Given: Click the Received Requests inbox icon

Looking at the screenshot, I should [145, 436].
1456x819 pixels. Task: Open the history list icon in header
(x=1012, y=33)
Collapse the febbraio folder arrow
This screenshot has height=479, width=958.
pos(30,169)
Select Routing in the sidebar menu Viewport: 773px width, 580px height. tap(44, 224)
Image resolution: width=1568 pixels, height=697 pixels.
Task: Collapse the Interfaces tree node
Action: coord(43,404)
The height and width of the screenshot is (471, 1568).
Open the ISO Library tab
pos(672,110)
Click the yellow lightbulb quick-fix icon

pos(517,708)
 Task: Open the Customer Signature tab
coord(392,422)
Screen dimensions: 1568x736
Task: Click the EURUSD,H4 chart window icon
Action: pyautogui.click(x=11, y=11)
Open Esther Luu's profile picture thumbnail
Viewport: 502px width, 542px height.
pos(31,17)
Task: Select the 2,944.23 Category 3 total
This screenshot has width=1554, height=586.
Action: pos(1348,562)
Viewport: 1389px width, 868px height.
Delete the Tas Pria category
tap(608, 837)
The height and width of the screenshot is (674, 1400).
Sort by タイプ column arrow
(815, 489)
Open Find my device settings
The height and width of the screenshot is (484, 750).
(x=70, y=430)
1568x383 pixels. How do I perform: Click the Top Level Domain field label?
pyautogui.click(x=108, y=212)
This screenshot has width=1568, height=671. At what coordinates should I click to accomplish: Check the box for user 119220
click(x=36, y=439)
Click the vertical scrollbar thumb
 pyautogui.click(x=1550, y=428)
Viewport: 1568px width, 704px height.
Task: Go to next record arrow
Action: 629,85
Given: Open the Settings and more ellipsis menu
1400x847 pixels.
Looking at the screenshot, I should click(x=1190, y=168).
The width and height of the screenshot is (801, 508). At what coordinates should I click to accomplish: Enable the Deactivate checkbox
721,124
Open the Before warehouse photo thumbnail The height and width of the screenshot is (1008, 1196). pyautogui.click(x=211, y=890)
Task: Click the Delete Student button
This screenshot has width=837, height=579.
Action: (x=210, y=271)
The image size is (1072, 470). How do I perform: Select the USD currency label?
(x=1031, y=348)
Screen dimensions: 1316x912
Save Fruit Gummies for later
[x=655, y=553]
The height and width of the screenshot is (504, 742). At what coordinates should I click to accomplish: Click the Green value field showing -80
◇ ◇ ◇
Exercise brief: The line containing "Screen dimensions: 1316x912" marks where to begin; the last line of the records marks where to stop. Copy both and all between, exactly.

Solution to this exercise:
Screen dimensions: 1316x912
Save Fruit Gummies for later
[x=655, y=553]
The height and width of the screenshot is (504, 742). At what coordinates should I click to accomplish: Click the Green value field showing -80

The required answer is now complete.